2. Improve the success rate

Short-term investors strictly implement stop loss and don't have to worry about being stuck. However, if you stop too many times, you will never see the profit, and it is easy to spoil your mentality. To this end, we need to improve the success rate of each operation, so how to improve it?

First, we need to judge the trend of the market. If there is a strong market, the success rate of our short-term business will greatly increase. On the contrary, the success rate will be greatly reduced. When the market resumes every night, short-term investors are advised to look at the fundamental policy information and other people's stock reviews, study the technical indicators of the market, and judge the market trend with their own judgment.

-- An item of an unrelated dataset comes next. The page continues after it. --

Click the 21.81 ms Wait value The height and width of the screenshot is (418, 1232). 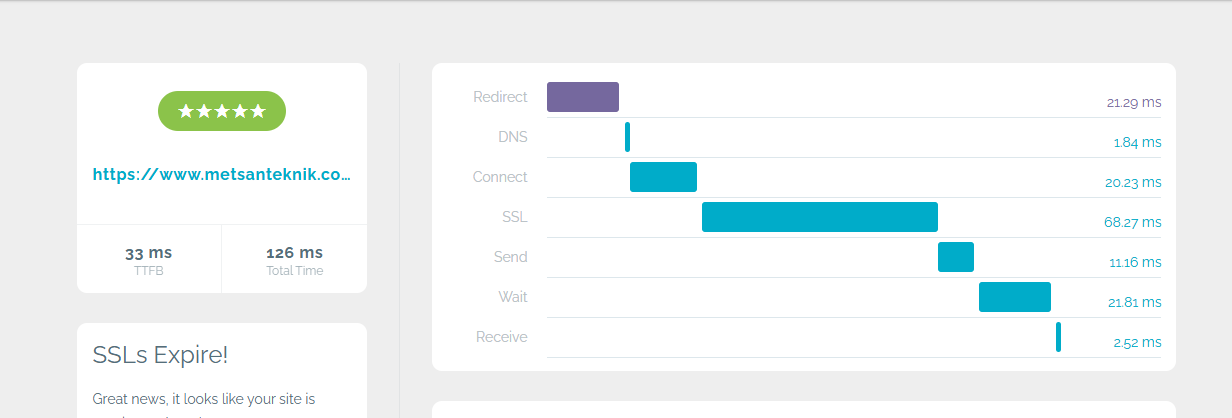[1135, 303]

Secondly, the stocks involved must be strong stocks, so that the short-term profit space will be large. It can be found through the rising list of Shenzhen and Shanghai stock markets, and comprehensively judged by combining K-line shape, technical indicators and trading volume.

Learn to wait

In bull market and bottom, learn to wait. Don't worry about the stagflation of the stock you bought. As long as there is no problem with the fundamentals of the stock, there is a chance to make up for it. Don't be jealous just because you don't go up for a while. Look at how much others have earned. Eventually lead to mental imbalance, impatience, leading to chasing up and killing down. This is the taboo of stock trading.

4. Stop winning in time

For short-term investors, after earning a certain profit in a short period of time, if they continue to be greedy and do not take profit in time, the profit will soon be swallowed up when adjusting. At this time, investors are easily agitated and regret not selling stocks at the highest point. So it's important to stop winning!

What is a win-win situation? That is, when the stock rises to your satisfactory target price, it will be shipped. This take profit price can be selected according to your preferences, the trend of individual stocks and the situation of the broader market. For example, in a bull market, the stop-loss position rises by 20%, and in a bear market, the stop-loss position is 5%.

5. Correctly understand the loss

The main reason why many short-term investors are in a bad mood is because of losses. The loss may be attributed to the bad market; The second loss may be attributed to the bad stock; The third time I lost money may be because I was unlucky ... After many losses, I would doubt my ability. Why did others make money, but I always lost money, my confidence began to lose, and my mentality began to deteriorate, so I began to be impatient, began to gamble, and eventually fell into a strange circle of losses.